Magnetic Delivery of Antibody-Coated Beads to Live Lymph Node Tissue Slices

Abstract

Abstract Lymph nodes have a high degree of spatial organization, characterized by dynamic zones of cells secreting changing sets of cytokines. Experimental measurement of the local distribution of secreted cytokines in live tissue would provide new insights into the dynamics of cell-cell communication, and may help inform spatially targeted therapies. As a step towards bead-based immunoassays for cytokine detection in situ, here we report our findings for delivering beads uniformly to live tissue, a significant technical challenge due to a dense tissue matrix and potential internalization by endocytic cells. We utilized live slices of lymph node tissue ex vivo to allow access to the interior of the node while maintaining structural integrity and dynamics. Lymph node tissue viability post slicing was confirmed by flow cytometry (80% viable by PI exclusion). We conjugated capture antibodies to magnetic beads using carboxylic acid-amine linker chemistry; linkage was confirmed by a secondary antibody. To test penetrance into a dense matrix, beads with various diameters were delivered to 2 % agarose gel by magnetic force.
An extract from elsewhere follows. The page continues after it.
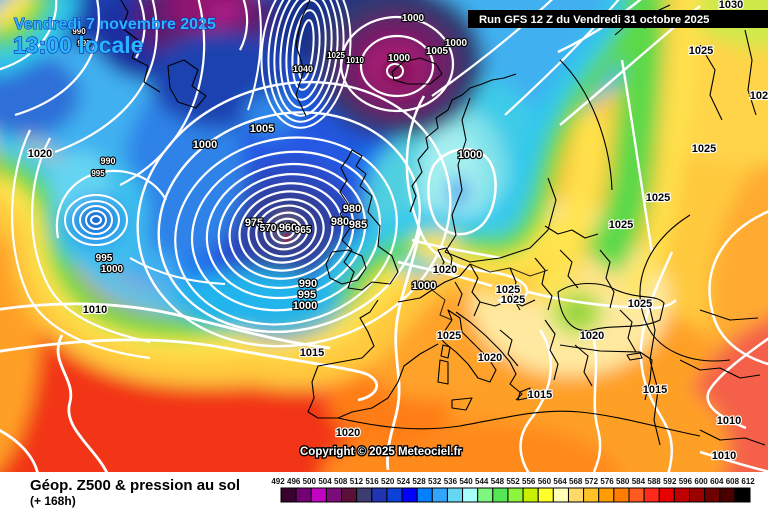  What do you see at coordinates (482, 482) in the screenshot?
I see `svg-text: 544` at bounding box center [482, 482]. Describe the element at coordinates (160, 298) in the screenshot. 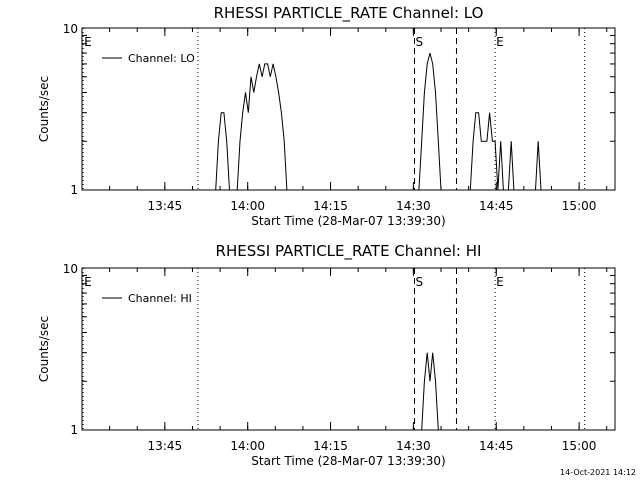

Large (4 and 6 μm) beads were excluded, while smaller beads (0.22, 0.56 and 1.0 μm) were delivered successfully. Small antibody-conjugated beads also penetrated into live, 300-μm thick lymph node tissue slices, but penetrated only 40 μm deep and were localized to the sinuses. Covalent conjugation of polyethylene glycol (PEG) alongside antibody allowed beads to penetrate up to 70 μm into the tissue and provided a more uniform distribution. Having delivered beads successfully, future work will implement a complete multi-step immunoassay in the tissue.